The O’Harte Name

 

The name Hart literally means bear, stone, or noble.[1] The translation of the motto Fortiter at Fidelitur is Bravely and Faithfully.[2]

O’Harte is a native English name, numerous in that country but in Ireland the Harts (usually spelt Harte in Connacht) are nearly all of the Sept O’Hart [4]. Some families have always retained, others have recently retained preserved the prefix O. In Irish the name is O’hArt, i.e. descendant of Art who was son of King Conn of the Hundred Battles. The O’Harts were the Southern Ui Neill and were one of the Four Tribes of Tara (Co. Meath) in early times. Their chiefs were lords of Tiffia (Co Meath) but after the Anglo-Norman invasion they were pushed westward and settled in the territory now known as the barony of Carbury, Co Sligo. O’Hart is included in the Composition Book of Connacht.

Sligo, with the adjacent counties of Leitrim and Roscommon, is their principal home today though the name is found in considerable numbers in Co. Cork. The O’Harts of Newton Andtarmon rather extensive estates in Co. Sligo were until the XVII Century one of the leading families in north Connacht but like other Catholics proprietors were reduced to straightened circumstances by the two great confiscations of land in that century.[3]

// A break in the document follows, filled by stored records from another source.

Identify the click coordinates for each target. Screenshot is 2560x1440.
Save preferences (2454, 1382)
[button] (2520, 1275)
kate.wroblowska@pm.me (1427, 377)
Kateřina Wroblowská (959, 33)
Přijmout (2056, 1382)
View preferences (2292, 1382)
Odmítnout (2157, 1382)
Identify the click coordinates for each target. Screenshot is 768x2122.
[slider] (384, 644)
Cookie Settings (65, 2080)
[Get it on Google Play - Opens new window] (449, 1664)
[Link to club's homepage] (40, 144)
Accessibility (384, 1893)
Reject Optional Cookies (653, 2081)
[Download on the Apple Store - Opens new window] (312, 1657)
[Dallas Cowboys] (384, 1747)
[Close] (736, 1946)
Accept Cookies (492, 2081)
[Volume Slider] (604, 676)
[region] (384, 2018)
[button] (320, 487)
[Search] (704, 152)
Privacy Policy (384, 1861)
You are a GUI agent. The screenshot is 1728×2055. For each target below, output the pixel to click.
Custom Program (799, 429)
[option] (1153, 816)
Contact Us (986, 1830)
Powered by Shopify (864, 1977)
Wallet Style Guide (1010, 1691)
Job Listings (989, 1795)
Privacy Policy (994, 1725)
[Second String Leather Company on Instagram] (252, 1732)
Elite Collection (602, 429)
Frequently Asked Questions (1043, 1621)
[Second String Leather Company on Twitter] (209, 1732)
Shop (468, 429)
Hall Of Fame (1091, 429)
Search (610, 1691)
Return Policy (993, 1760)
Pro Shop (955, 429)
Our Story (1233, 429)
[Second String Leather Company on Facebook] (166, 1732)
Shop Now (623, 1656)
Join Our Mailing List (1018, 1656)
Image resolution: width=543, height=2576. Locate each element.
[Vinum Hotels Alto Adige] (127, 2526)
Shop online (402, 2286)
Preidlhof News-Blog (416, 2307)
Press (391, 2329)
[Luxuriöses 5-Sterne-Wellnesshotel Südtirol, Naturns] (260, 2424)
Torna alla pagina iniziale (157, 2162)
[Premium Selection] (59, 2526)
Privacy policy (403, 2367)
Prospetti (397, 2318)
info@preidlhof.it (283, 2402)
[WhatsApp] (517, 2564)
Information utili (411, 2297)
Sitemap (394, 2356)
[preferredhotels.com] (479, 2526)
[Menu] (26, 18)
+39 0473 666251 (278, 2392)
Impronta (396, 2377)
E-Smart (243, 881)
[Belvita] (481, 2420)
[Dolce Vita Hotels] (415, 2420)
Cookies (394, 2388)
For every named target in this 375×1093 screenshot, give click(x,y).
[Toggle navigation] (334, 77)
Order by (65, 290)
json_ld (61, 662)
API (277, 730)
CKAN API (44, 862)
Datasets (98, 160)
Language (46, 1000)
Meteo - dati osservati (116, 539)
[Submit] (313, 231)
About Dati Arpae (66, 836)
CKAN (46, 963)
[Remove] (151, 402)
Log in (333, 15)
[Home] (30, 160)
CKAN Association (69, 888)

According to Michael Harte, whose family has for generations resided in Luggawannia, Cargin Parish, Co. Galway, his family originally came from Co. Sligo. Another of his ancestors dropped the "e" in Harte both in Ireland and when they migrated to the United States. His grandfather Michael retained the"e" but his great Uncles John who remained in Ireland and Eamon who migrated to the Wilmington, Delaware in 1848 did not.

 

[1] Rev. Patrick Woulfe, Irish Names and Surnames, [Baltimore: Genealogical Press, 1967] 552

[2] The correct Latin form of the motto for the crest is Fortiter et Fildeliter. Edward McLysaght, Irish Families, Their Names, Arm, and Origins [Dublin: Hodges and Figgis & Co., LTD, 1957]

[3] Ibid.

[4] The heraldic achievements are shown as a matter of interest, and are not intended to suggest that members of the families discussed here have any right to bear them. Arms are personal property, and can be borne heraldically--for example, on a shield, banner, monument, dwelling, vehicle, china and silver, visiting card, stationery, or servants' livery by only a single individual at a time, since the purpose of anotherís arms is to distinguish that person from all others. To use coat of arms in a way that implies relationship to the owner or entitlement to bear the arms in one's own right can only bring embarrassment.